• _EXERCISE PROMPT_
Repeat the whole listing exactly as written.

• _EXERCISE MATERIALS_
++++++++

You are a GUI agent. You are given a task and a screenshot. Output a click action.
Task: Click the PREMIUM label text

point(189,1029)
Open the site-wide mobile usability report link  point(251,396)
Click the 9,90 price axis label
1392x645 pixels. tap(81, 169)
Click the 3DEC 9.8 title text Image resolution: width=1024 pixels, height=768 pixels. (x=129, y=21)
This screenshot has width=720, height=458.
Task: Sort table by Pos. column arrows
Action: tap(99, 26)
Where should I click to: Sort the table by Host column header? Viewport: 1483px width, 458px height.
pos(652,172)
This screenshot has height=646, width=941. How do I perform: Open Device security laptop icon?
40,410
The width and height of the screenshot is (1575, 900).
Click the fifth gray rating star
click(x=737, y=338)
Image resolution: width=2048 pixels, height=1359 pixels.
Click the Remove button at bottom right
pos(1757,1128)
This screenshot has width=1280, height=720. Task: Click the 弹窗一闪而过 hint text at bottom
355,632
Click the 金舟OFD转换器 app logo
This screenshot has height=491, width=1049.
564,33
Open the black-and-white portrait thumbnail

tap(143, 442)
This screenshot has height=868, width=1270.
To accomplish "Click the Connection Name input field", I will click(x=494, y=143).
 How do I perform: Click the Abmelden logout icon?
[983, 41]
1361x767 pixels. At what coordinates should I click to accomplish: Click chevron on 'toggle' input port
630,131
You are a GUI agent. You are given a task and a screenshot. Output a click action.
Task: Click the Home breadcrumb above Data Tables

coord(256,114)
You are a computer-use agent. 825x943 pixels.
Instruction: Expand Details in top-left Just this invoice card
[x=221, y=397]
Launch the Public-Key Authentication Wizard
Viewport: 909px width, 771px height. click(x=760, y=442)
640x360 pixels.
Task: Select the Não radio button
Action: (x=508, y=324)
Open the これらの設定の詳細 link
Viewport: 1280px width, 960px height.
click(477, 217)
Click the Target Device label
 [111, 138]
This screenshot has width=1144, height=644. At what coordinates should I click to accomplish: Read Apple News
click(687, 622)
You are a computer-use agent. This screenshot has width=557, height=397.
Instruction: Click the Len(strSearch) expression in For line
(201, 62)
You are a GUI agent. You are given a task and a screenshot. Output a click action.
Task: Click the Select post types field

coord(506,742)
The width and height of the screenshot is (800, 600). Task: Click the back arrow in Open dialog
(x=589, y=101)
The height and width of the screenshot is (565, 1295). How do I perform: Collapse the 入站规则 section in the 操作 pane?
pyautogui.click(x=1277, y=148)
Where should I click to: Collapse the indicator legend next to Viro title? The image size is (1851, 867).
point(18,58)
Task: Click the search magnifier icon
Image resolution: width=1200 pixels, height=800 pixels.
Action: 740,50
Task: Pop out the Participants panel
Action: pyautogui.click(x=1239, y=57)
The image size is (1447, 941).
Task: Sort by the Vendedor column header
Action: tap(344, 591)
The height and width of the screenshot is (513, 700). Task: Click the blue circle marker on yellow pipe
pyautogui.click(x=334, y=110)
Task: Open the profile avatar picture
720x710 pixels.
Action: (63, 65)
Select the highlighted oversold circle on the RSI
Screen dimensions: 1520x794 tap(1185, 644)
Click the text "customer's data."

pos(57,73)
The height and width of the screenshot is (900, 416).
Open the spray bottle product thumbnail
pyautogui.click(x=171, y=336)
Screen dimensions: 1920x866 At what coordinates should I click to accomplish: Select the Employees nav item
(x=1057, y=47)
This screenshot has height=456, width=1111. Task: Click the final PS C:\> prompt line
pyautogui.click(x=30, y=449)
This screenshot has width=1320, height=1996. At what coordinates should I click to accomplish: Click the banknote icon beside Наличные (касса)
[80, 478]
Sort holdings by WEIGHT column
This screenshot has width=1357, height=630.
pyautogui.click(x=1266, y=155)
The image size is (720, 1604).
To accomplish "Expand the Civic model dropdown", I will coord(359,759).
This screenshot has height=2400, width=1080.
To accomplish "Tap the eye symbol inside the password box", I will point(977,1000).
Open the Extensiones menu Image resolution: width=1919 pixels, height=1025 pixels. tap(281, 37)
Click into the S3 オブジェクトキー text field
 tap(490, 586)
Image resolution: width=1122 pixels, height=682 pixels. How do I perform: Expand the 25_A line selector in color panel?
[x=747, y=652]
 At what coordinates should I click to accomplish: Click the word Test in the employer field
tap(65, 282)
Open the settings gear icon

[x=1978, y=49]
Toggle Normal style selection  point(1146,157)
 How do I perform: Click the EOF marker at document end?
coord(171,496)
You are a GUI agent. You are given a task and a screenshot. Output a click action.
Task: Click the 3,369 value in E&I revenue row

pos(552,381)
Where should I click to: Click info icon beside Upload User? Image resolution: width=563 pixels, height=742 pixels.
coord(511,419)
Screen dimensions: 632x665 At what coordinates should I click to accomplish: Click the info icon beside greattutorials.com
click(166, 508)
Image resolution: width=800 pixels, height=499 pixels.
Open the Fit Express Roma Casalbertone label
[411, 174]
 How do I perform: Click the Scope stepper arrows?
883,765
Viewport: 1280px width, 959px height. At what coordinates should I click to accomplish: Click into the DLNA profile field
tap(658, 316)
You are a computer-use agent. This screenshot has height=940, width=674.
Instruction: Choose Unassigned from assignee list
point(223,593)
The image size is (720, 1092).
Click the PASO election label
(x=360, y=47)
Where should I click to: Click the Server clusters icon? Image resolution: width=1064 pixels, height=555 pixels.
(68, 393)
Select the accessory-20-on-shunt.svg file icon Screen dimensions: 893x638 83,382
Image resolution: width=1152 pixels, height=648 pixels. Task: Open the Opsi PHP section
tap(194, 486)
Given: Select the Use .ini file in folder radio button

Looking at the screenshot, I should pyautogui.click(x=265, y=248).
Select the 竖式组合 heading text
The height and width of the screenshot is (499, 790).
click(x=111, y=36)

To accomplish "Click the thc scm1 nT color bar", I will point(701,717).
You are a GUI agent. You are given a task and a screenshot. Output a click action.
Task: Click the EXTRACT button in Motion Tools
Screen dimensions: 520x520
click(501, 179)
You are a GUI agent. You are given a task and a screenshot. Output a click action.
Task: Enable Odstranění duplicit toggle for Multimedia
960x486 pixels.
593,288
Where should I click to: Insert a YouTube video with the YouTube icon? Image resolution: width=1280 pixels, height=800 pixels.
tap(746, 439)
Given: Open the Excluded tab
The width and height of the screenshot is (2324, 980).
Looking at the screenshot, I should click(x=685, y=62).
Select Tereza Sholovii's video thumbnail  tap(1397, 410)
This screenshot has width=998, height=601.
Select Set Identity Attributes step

++++++++

• _RESPONSE AREA_
You are a GUI agent. You are given a task and a screenshot. Output a click action.
Task: Click the PREMIUM label text

point(189,1029)
Open the site-wide mobile usability report link  point(251,396)
Click the 9,90 price axis label
1392x645 pixels. tap(81, 169)
Click the 3DEC 9.8 title text Image resolution: width=1024 pixels, height=768 pixels. (x=129, y=21)
This screenshot has width=720, height=458.
Task: Sort table by Pos. column arrows
Action: tap(99, 26)
Where should I click to: Sort the table by Host column header? Viewport: 1483px width, 458px height.
pos(652,172)
This screenshot has height=646, width=941. How do I perform: Open Device security laptop icon?
40,410
The width and height of the screenshot is (1575, 900).
Click the fifth gray rating star
click(x=737, y=338)
Image resolution: width=2048 pixels, height=1359 pixels.
Click the Remove button at bottom right
pos(1757,1128)
This screenshot has width=1280, height=720. Task: Click the 弹窗一闪而过 hint text at bottom
355,632
Click the 金舟OFD转换器 app logo
This screenshot has height=491, width=1049.
564,33
Open the black-and-white portrait thumbnail

tap(143, 442)
This screenshot has height=868, width=1270.
To accomplish "Click the Connection Name input field", I will click(x=494, y=143).
 How do I perform: Click the Abmelden logout icon?
[983, 41]
1361x767 pixels. At what coordinates should I click to accomplish: Click chevron on 'toggle' input port
630,131
You are a GUI agent. You are given a task and a screenshot. Output a click action.
Task: Click the Home breadcrumb above Data Tables

coord(256,114)
You are a computer-use agent. 825x943 pixels.
Instruction: Expand Details in top-left Just this invoice card
[x=221, y=397]
Launch the Public-Key Authentication Wizard
Viewport: 909px width, 771px height. click(x=760, y=442)
640x360 pixels.
Task: Select the Não radio button
Action: (x=508, y=324)
Open the これらの設定の詳細 link
Viewport: 1280px width, 960px height.
click(477, 217)
Click the Target Device label
 [111, 138]
This screenshot has width=1144, height=644. At what coordinates should I click to accomplish: Read Apple News
click(687, 622)
You are a computer-use agent. This screenshot has width=557, height=397.
Instruction: Click the Len(strSearch) expression in For line
(201, 62)
You are a GUI agent. You are given a task and a screenshot. Output a click action.
Task: Click the Select post types field

coord(506,742)
The width and height of the screenshot is (800, 600). Task: Click the back arrow in Open dialog
(x=589, y=101)
The height and width of the screenshot is (565, 1295). How do I perform: Collapse the 入站规则 section in the 操作 pane?
pyautogui.click(x=1277, y=148)
Where should I click to: Collapse the indicator legend next to Viro title? The image size is (1851, 867).
point(18,58)
Task: Click the search magnifier icon
Image resolution: width=1200 pixels, height=800 pixels.
Action: 740,50
Task: Pop out the Participants panel
Action: pyautogui.click(x=1239, y=57)
The image size is (1447, 941).
Task: Sort by the Vendedor column header
Action: tap(344, 591)
The height and width of the screenshot is (513, 700). Task: Click the blue circle marker on yellow pipe
pyautogui.click(x=334, y=110)
Task: Open the profile avatar picture
720x710 pixels.
Action: (63, 65)
Select the highlighted oversold circle on the RSI
Screen dimensions: 1520x794 tap(1185, 644)
Click the text "customer's data."

pos(57,73)
The height and width of the screenshot is (900, 416).
Open the spray bottle product thumbnail
pyautogui.click(x=171, y=336)
Screen dimensions: 1920x866 At what coordinates should I click to accomplish: Select the Employees nav item
(x=1057, y=47)
This screenshot has height=456, width=1111. Task: Click the final PS C:\> prompt line
pyautogui.click(x=30, y=449)
This screenshot has width=1320, height=1996. At what coordinates should I click to accomplish: Click the banknote icon beside Наличные (касса)
[80, 478]
Sort holdings by WEIGHT column
This screenshot has width=1357, height=630.
pyautogui.click(x=1266, y=155)
The image size is (720, 1604).
To accomplish "Expand the Civic model dropdown", I will coord(359,759).
This screenshot has height=2400, width=1080.
To accomplish "Tap the eye symbol inside the password box", I will point(977,1000).
Open the Extensiones menu Image resolution: width=1919 pixels, height=1025 pixels. tap(281, 37)
Click into the S3 オブジェクトキー text field
 tap(490, 586)
Image resolution: width=1122 pixels, height=682 pixels. How do I perform: Expand the 25_A line selector in color panel?
[x=747, y=652]
 At what coordinates should I click to accomplish: Click the word Test in the employer field
tap(65, 282)
Open the settings gear icon

[x=1978, y=49]
Toggle Normal style selection  point(1146,157)
 How do I perform: Click the EOF marker at document end?
coord(171,496)
You are a GUI agent. You are given a task and a screenshot. Output a click action.
Task: Click the 3,369 value in E&I revenue row

pos(552,381)
Where should I click to: Click info icon beside Upload User? Image resolution: width=563 pixels, height=742 pixels.
coord(511,419)
Screen dimensions: 632x665 At what coordinates should I click to accomplish: Click the info icon beside greattutorials.com
click(166, 508)
Image resolution: width=800 pixels, height=499 pixels.
Open the Fit Express Roma Casalbertone label
[411, 174]
 How do I perform: Click the Scope stepper arrows?
883,765
Viewport: 1280px width, 959px height. At what coordinates should I click to accomplish: Click into the DLNA profile field
tap(658, 316)
You are a computer-use agent. This screenshot has height=940, width=674.
Instruction: Choose Unassigned from assignee list
point(223,593)
The image size is (720, 1092).
Click the PASO election label
(x=360, y=47)
Where should I click to: Click the Server clusters icon? Image resolution: width=1064 pixels, height=555 pixels.
(68, 393)
Select the accessory-20-on-shunt.svg file icon Screen dimensions: 893x638 83,382
Image resolution: width=1152 pixels, height=648 pixels. Task: Open the Opsi PHP section
tap(194, 486)
Given: Select the Use .ini file in folder radio button

Looking at the screenshot, I should pyautogui.click(x=265, y=248).
Select the 竖式组合 heading text
The height and width of the screenshot is (499, 790).
click(x=111, y=36)

To accomplish "Click the thc scm1 nT color bar", I will point(701,717).
You are a GUI agent. You are given a task and a screenshot. Output a click action.
Task: Click the EXTRACT button in Motion Tools
Screen dimensions: 520x520
click(501, 179)
You are a GUI agent. You are given a task and a screenshot. Output a click action.
Task: Enable Odstranění duplicit toggle for Multimedia
960x486 pixels.
593,288
Where should I click to: Insert a YouTube video with the YouTube icon? Image resolution: width=1280 pixels, height=800 pixels.
tap(746, 439)
Given: Open the Excluded tab
The width and height of the screenshot is (2324, 980).
Looking at the screenshot, I should click(x=685, y=62).
Select Tereza Sholovii's video thumbnail  tap(1397, 410)
This screenshot has width=998, height=601.
Select Set Identity Attributes step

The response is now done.